Date: Thu, 17 Jun 2021 15:07:12 -0700
From: Lauren Weinstein <lauren@vortex.com>
Subject: Bombshell Report Finds Phone Network Encryption Was Deliberately
  Weakened

I've always assumed these algorithms were weakened. -L

https://www.vice.com/en/article/4avnan/bombshell-report-finds-phone-network-encryption-was-deliberately-weakened

------------------------------

Date: Sat, 19 Jun 2021 11:56:07 -0700
From: Rob Slade <rslade@gmail.com>
Subject: Metrics and integrity -- and media?

OK, this seems weird.

The UK is seeing a spike in cases, and is reporting that it is because of
the Delta variant.  Ontario is reporting that Delta is becoming the major
variant.  Other jurisdictions are reporting the same.  The Economist has a
chart which shows that Delta is two and a half times as infectious as the
original SARS-CoV-2.

For the most recent week for which detailed data is available, BC had a
little over a thousand new cases, and only 6% of those were Delta.  (About
90% of new cases were Alpha and Gamma, so the original strain is almost
non-existent.)

OK, BC is, and almost always has been, in a relatively good state during
the pandemic.  And BC has a high vaccination rate (for first doses).  But
supposedly single-shot protection against Delta is only 33%, so the
disparity doesn't seem to make sense.

And then I see yet another news report about how Delta is taking over in
the US.  And, buried in that story, they quote a doctor who is seeing a
surge in cases, and is *assuming* that it is because of Delta.  And I
recall that the error bars on that Economist chart were *huge.*

Is it possible that all of these "reports" of Delta taking over rely on the
"assumptions" of people who don't want to admit that a 43% vaccination rate
is not good enough for "herd immunity" and that too many people are sick of
taking any pandemic precautions and are just giving up?

------------------------------

Date: Thu, 17 Jun 2021 20:15:15 -0700
From: Lauren Weinstein <lauren@vortex.com>
Subject: Fake surveys?
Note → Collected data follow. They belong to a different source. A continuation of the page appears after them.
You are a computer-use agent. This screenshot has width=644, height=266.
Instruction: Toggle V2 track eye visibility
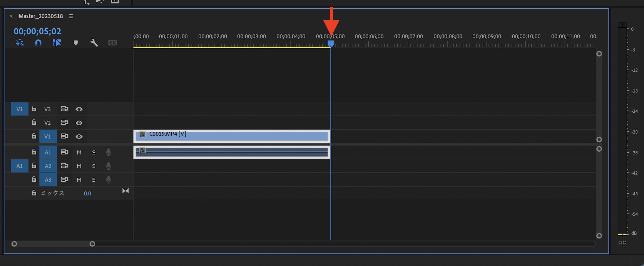[79, 123]
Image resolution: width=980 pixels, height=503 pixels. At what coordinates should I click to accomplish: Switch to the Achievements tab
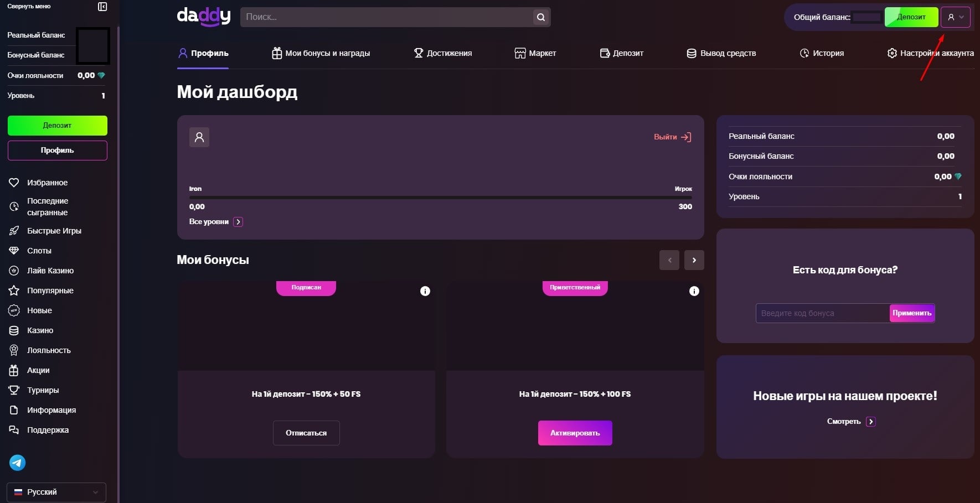(x=443, y=53)
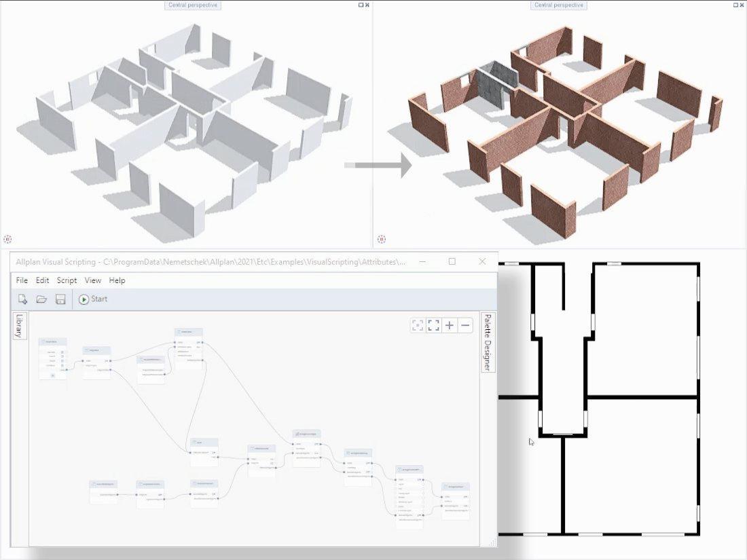
Task: Create a new script document
Action: tap(22, 299)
Real surveys? Who knows?

It's hilarious (in a sick kind of way) that major firms still contract with
third parties to send out surveys that recipients have absolutely no way to
know are legit! Out of the blue you get a "FOO wants your feedback!" and
unless it references a specific transaction that you can recognize -- which
these usually don't -- there's no way to know if it's legit or a phishing
scam.

We've spent years trying to train users not to click on random
unauthenticated email links, but *major firms* still use these third party
survey firms in ways that make it impossible to respond safely given the
information at hand. And the persons who do respond under these conditions
may represent a seriously skewed sample set.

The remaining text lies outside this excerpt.